Please output the line containing "Instructions (583, 1498)" and all lines that follow it in the data below, exactly, with no pictures.

══ Exercise data

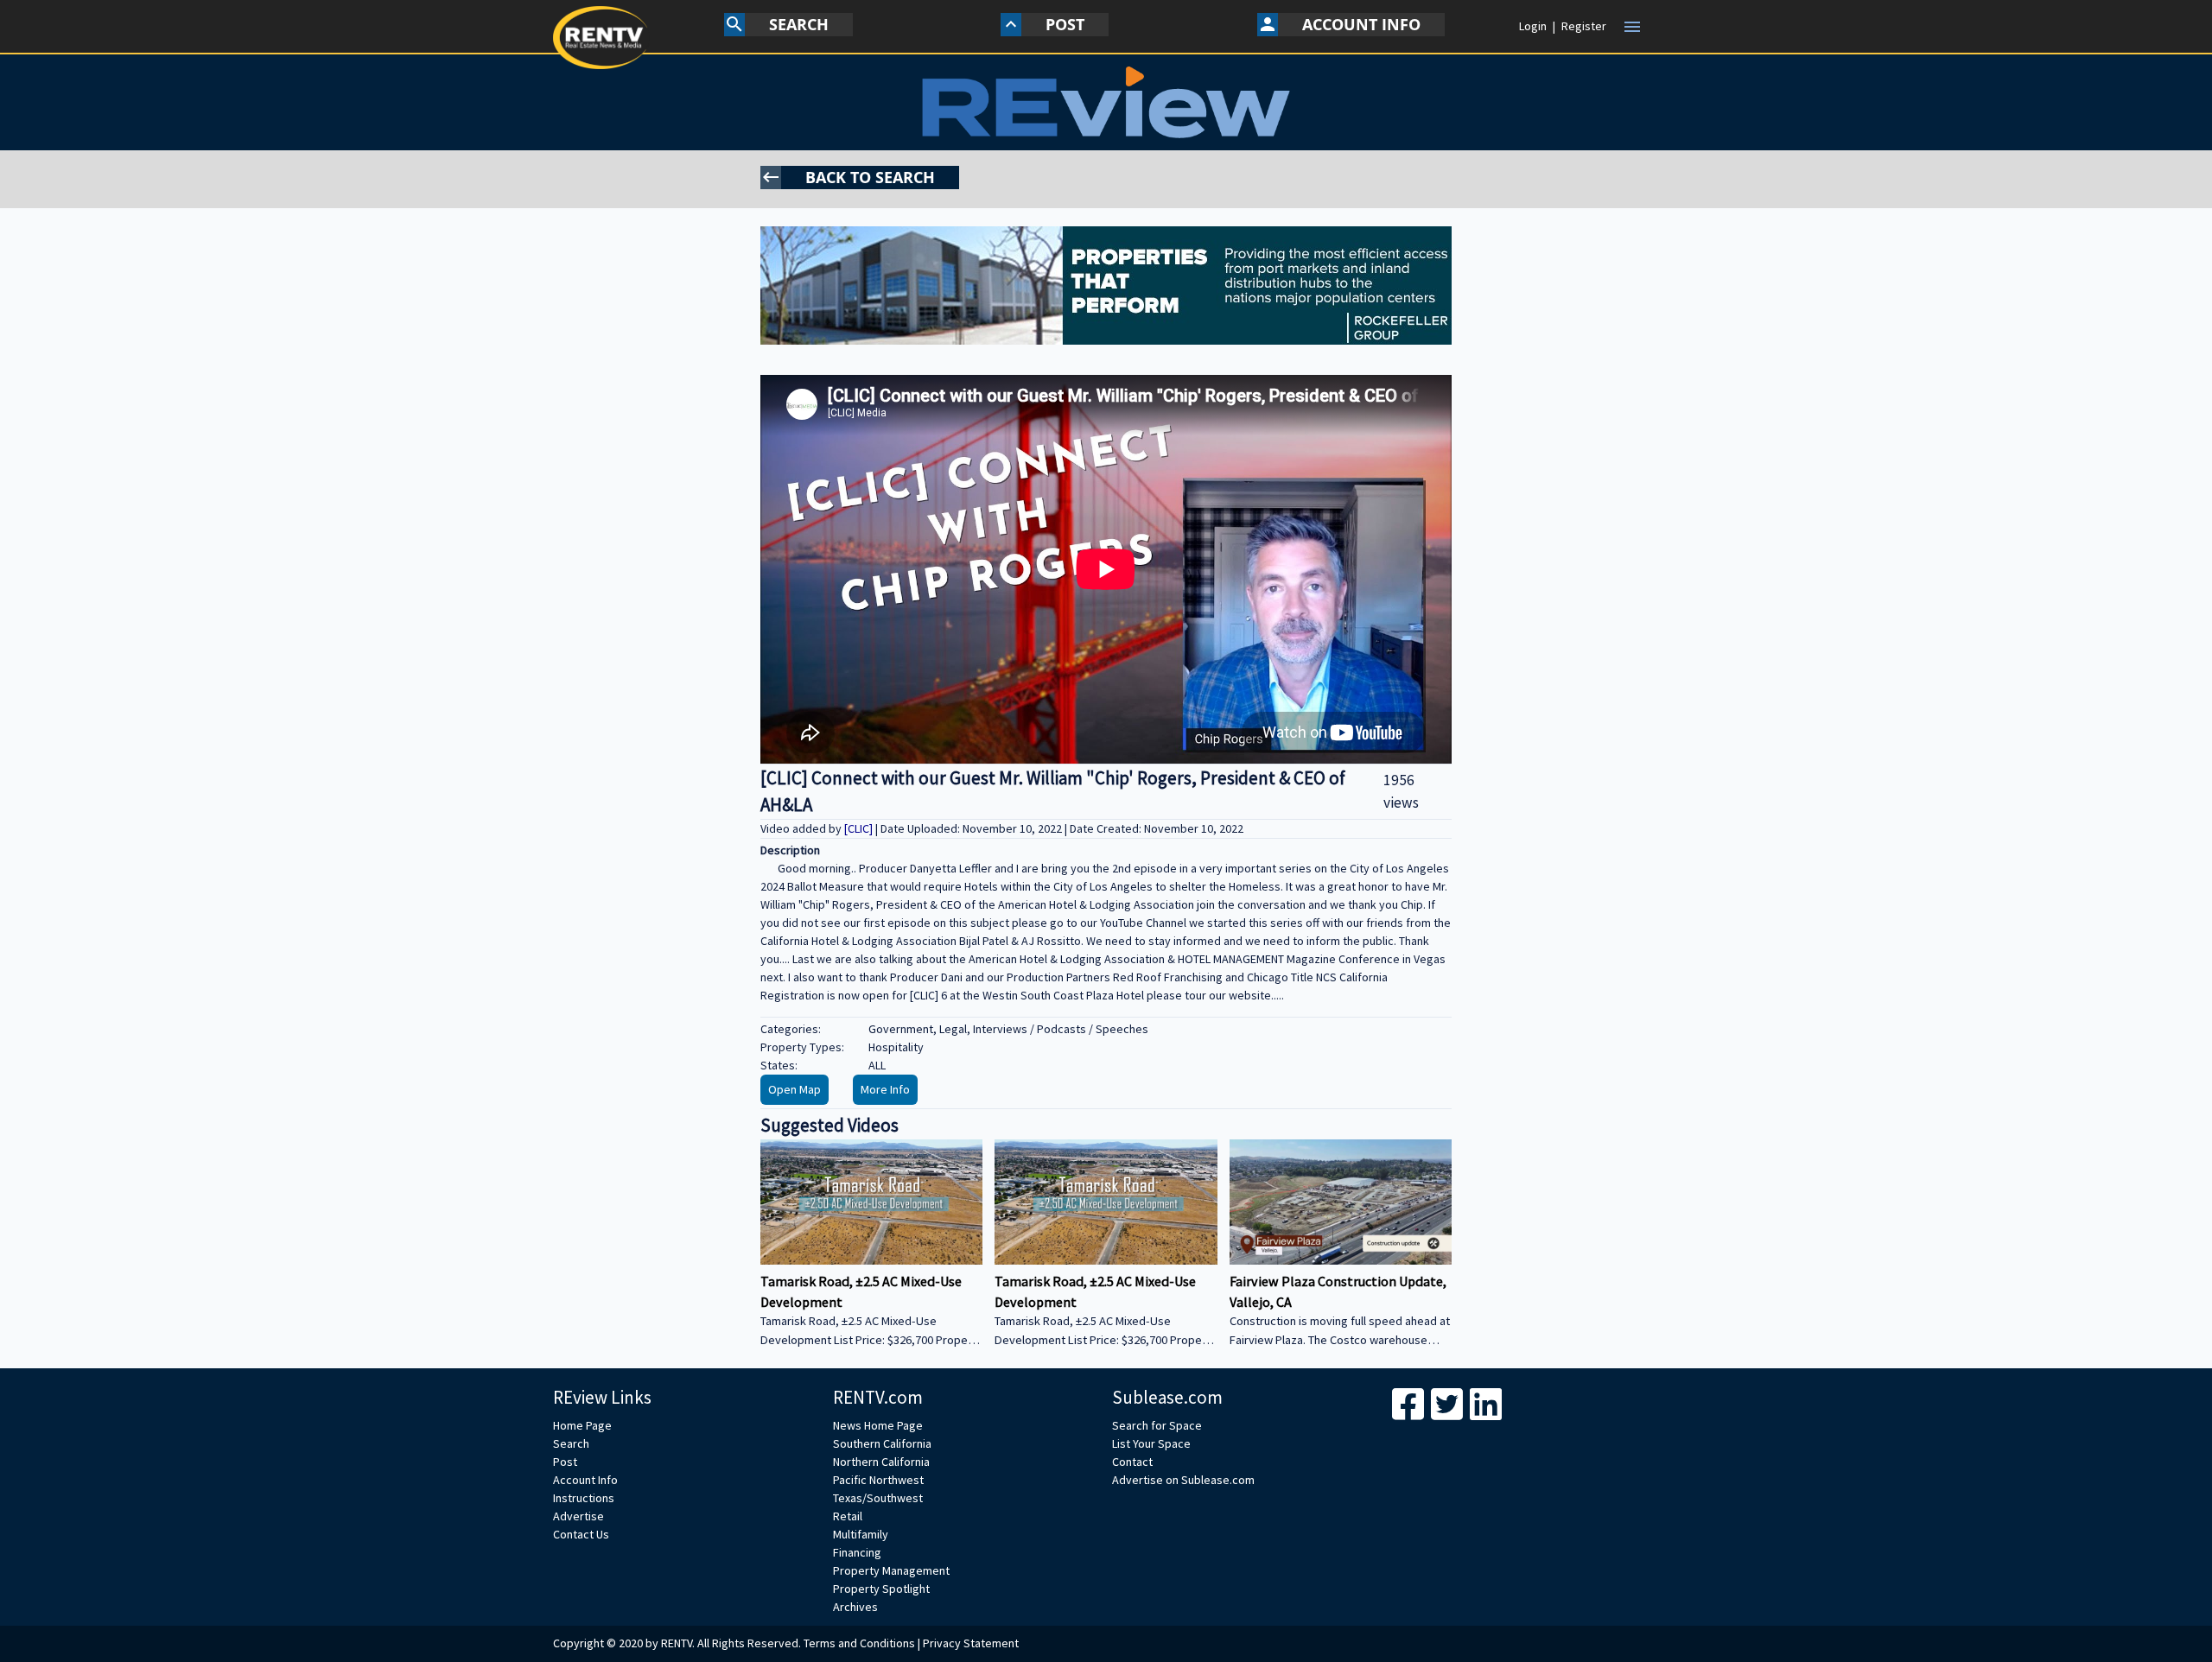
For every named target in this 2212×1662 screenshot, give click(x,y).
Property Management (891, 1570)
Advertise (578, 1516)
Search (571, 1443)
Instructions (583, 1498)
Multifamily (860, 1534)
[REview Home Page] (1106, 102)
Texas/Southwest (878, 1498)
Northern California (881, 1461)
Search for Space (1157, 1425)
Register (1583, 26)
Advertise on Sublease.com (1183, 1480)
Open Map (794, 1089)
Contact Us (581, 1534)
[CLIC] (859, 828)
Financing (857, 1552)
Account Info (585, 1480)
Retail (847, 1516)
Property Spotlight (881, 1588)
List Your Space (1151, 1443)
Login (1533, 26)
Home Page (582, 1425)
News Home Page (878, 1425)
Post (565, 1461)
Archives (855, 1606)
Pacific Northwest (878, 1480)
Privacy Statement (971, 1643)
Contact (1132, 1461)
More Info (885, 1089)
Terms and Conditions (859, 1643)
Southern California (882, 1443)
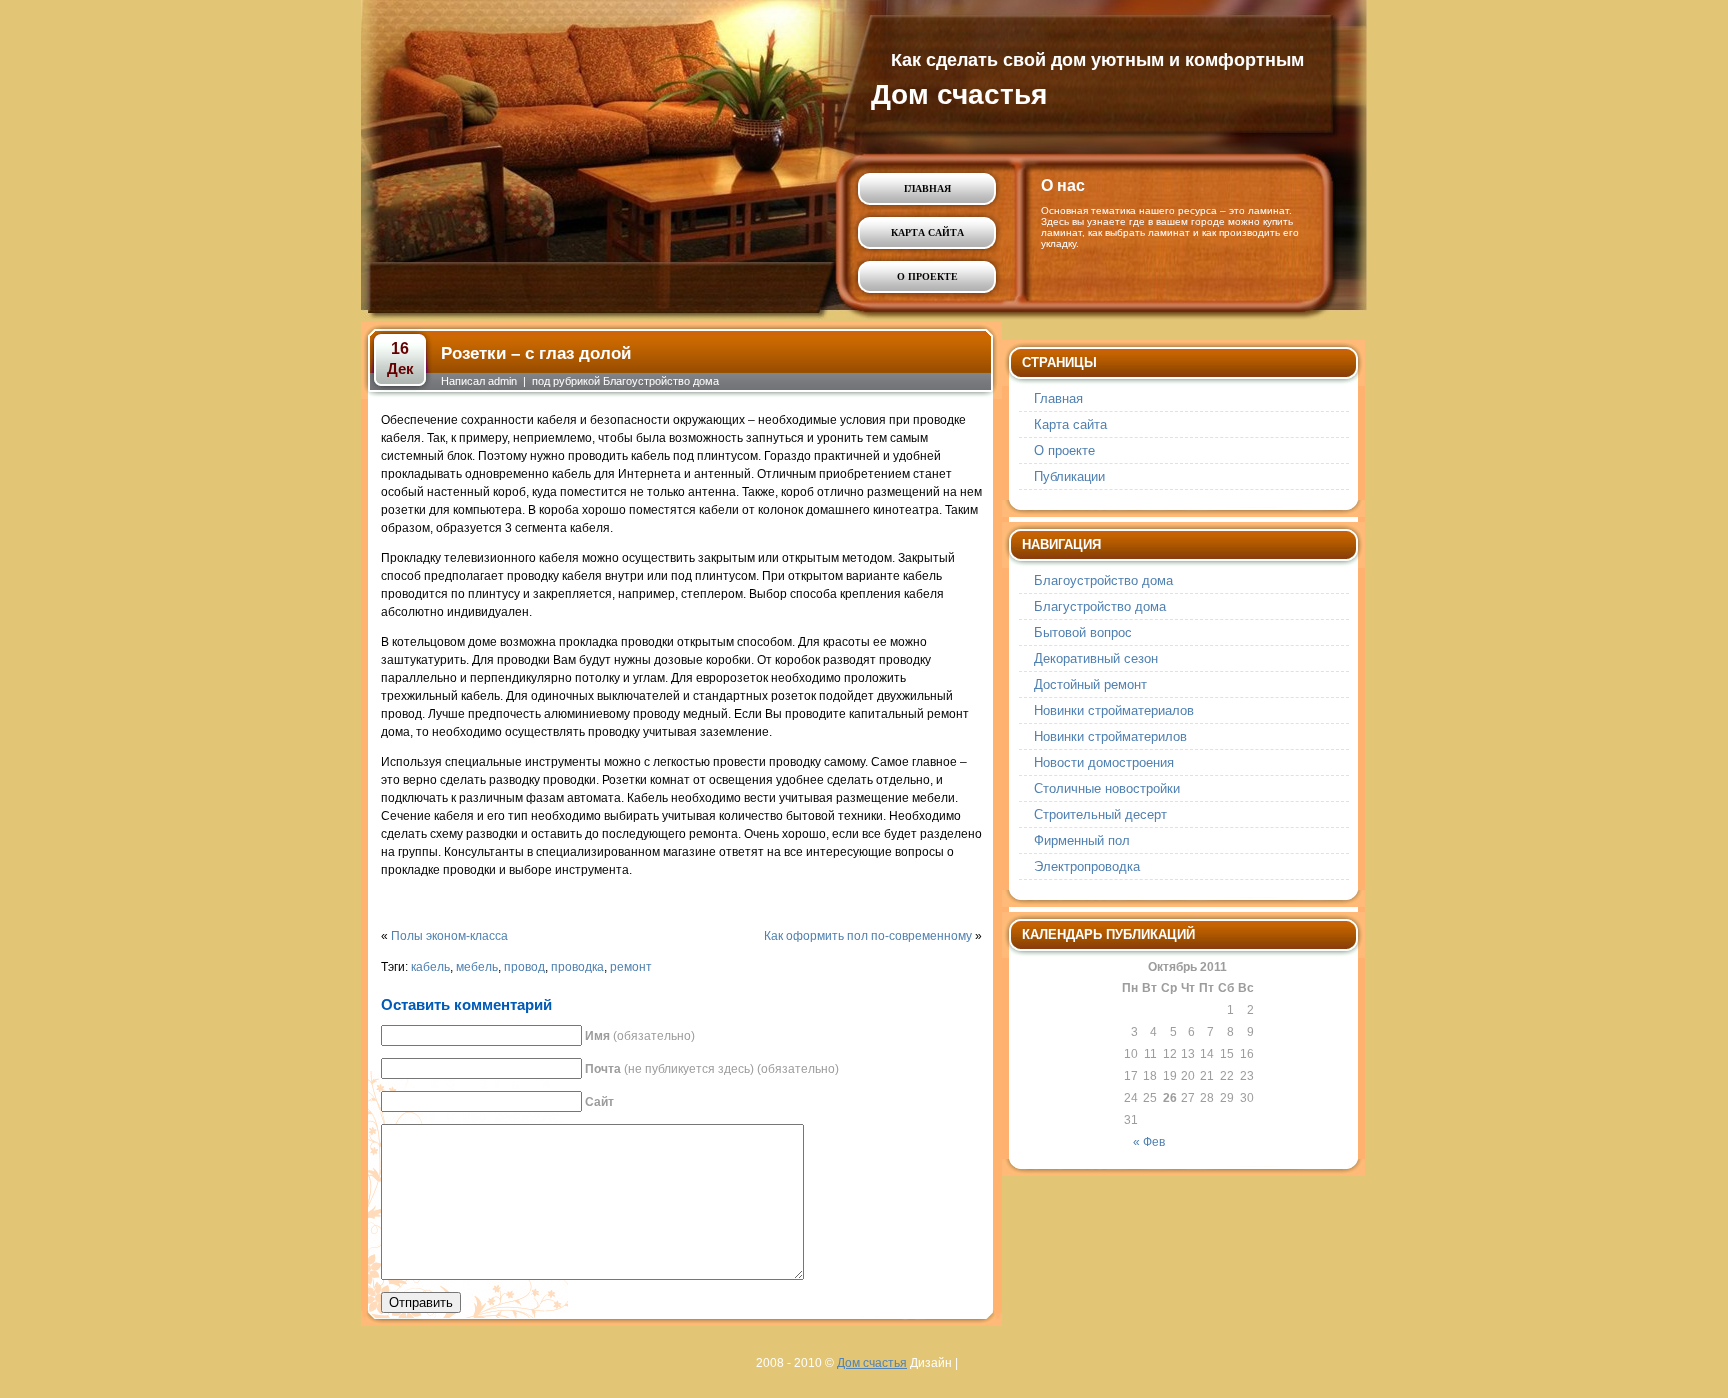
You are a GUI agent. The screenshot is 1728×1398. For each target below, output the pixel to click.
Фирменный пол (1082, 840)
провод (524, 967)
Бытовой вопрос (1083, 632)
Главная (927, 188)
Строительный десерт (1100, 814)
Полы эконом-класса (449, 936)
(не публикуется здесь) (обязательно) (712, 1069)
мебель (477, 967)
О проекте (927, 276)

════

== Reply to the task ==
Instructions (583, 1498)
Multifamily (860, 1534)
[REview Home Page] (1106, 102)
Texas/Southwest (878, 1498)
Northern California (881, 1461)
Search for Space (1157, 1425)
Register (1583, 26)
Advertise on Sublease.com (1183, 1480)
Open Map (794, 1089)
Contact Us (581, 1534)
[CLIC] (859, 828)
Financing (857, 1552)
Account Info (585, 1480)
Retail (847, 1516)
Property Spotlight (881, 1588)
List Your Space (1151, 1443)
Login (1533, 26)
Home Page (582, 1425)
News Home Page (878, 1425)
Post (565, 1461)
Archives (855, 1606)
Pacific Northwest (878, 1480)
Privacy Statement (971, 1643)
Contact (1132, 1461)
More Info (885, 1089)
Terms and Conditions (859, 1643)
Southern California (882, 1443)
You are a GUI agent. The screenshot is 1728×1398. For each target below, output the pixel to click.
Фирменный пол (1082, 840)
провод (524, 967)
Бытовой вопрос (1083, 632)
Главная (927, 188)
Строительный десерт (1100, 814)
Полы эконом-класса (449, 936)
(не публикуется здесь) (обязательно) (712, 1069)
мебель (477, 967)
О проекте (927, 276)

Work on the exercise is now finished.